» Exercise details
Could you give every record again, exactly as it reads?

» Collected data
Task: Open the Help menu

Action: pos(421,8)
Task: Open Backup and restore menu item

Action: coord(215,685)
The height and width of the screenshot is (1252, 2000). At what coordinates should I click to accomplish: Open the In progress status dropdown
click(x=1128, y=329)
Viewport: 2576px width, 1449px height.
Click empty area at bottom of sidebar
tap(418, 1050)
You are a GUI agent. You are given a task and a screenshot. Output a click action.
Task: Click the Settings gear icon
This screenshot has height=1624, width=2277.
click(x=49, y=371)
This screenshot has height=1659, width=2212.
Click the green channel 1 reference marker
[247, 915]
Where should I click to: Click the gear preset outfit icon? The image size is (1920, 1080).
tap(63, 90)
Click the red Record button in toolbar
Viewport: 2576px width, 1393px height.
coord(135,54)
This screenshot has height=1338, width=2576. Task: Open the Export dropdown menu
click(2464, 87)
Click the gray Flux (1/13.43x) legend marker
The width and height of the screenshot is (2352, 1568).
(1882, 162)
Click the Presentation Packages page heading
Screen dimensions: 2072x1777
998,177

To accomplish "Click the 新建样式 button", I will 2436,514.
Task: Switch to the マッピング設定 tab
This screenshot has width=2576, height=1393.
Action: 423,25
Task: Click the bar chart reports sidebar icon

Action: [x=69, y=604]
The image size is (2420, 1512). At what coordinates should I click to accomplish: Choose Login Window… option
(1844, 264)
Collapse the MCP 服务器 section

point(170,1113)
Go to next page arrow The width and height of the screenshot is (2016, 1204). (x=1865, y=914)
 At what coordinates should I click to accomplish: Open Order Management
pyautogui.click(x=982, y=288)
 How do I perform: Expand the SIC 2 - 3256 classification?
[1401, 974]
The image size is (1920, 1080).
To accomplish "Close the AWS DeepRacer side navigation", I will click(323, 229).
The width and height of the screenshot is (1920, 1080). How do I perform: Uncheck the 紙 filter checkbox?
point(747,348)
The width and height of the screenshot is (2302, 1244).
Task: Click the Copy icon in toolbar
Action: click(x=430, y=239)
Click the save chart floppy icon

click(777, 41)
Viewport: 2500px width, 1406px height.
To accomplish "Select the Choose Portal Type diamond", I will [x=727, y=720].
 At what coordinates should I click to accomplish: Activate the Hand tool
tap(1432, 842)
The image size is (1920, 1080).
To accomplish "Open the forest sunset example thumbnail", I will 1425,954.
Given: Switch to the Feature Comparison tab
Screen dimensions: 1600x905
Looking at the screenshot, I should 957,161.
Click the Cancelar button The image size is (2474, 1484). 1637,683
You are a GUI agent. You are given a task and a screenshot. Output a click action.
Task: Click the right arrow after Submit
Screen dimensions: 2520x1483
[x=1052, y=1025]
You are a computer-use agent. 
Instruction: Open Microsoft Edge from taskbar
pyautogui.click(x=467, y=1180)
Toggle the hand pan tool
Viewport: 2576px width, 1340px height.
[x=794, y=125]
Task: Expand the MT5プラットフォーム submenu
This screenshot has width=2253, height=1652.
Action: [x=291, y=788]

» Problem solution
Task: Open the Help menu

Action: pos(421,8)
Task: Open Backup and restore menu item

Action: coord(215,685)
The height and width of the screenshot is (1252, 2000). At what coordinates should I click to accomplish: Open the In progress status dropdown
click(x=1128, y=329)
Viewport: 2576px width, 1449px height.
Click empty area at bottom of sidebar
tap(418, 1050)
You are a GUI agent. You are given a task and a screenshot. Output a click action.
Task: Click the Settings gear icon
This screenshot has height=1624, width=2277.
click(x=49, y=371)
This screenshot has height=1659, width=2212.
Click the green channel 1 reference marker
[247, 915]
Where should I click to: Click the gear preset outfit icon? The image size is (1920, 1080).
tap(63, 90)
Click the red Record button in toolbar
Viewport: 2576px width, 1393px height.
coord(135,54)
This screenshot has height=1338, width=2576. Task: Open the Export dropdown menu
click(2464, 87)
Click the gray Flux (1/13.43x) legend marker
The width and height of the screenshot is (2352, 1568).
(1882, 162)
Click the Presentation Packages page heading
Screen dimensions: 2072x1777
998,177

To accomplish "Click the 新建样式 button", I will 2436,514.
Task: Switch to the マッピング設定 tab
This screenshot has width=2576, height=1393.
Action: 423,25
Task: Click the bar chart reports sidebar icon

Action: [x=69, y=604]
The image size is (2420, 1512). At what coordinates should I click to accomplish: Choose Login Window… option
(1844, 264)
Collapse the MCP 服务器 section

point(170,1113)
Go to next page arrow The width and height of the screenshot is (2016, 1204). (x=1865, y=914)
 At what coordinates should I click to accomplish: Open Order Management
pyautogui.click(x=982, y=288)
 How do I perform: Expand the SIC 2 - 3256 classification?
[1401, 974]
The image size is (1920, 1080).
To accomplish "Close the AWS DeepRacer side navigation", I will click(323, 229).
The width and height of the screenshot is (1920, 1080). How do I perform: Uncheck the 紙 filter checkbox?
point(747,348)
The width and height of the screenshot is (2302, 1244).
Task: Click the Copy icon in toolbar
Action: click(x=430, y=239)
Click the save chart floppy icon

click(777, 41)
Viewport: 2500px width, 1406px height.
To accomplish "Select the Choose Portal Type diamond", I will [x=727, y=720].
 At what coordinates should I click to accomplish: Activate the Hand tool
tap(1432, 842)
The image size is (1920, 1080).
To accomplish "Open the forest sunset example thumbnail", I will 1425,954.
Given: Switch to the Feature Comparison tab
Screen dimensions: 1600x905
Looking at the screenshot, I should 957,161.
Click the Cancelar button The image size is (2474, 1484). 1637,683
You are a GUI agent. You are given a task and a screenshot. Output a click action.
Task: Click the right arrow after Submit
Screen dimensions: 2520x1483
[x=1052, y=1025]
You are a computer-use agent. 
Instruction: Open Microsoft Edge from taskbar
pyautogui.click(x=467, y=1180)
Toggle the hand pan tool
Viewport: 2576px width, 1340px height.
[x=794, y=125]
Task: Expand the MT5プラットフォーム submenu
This screenshot has width=2253, height=1652.
Action: [x=291, y=788]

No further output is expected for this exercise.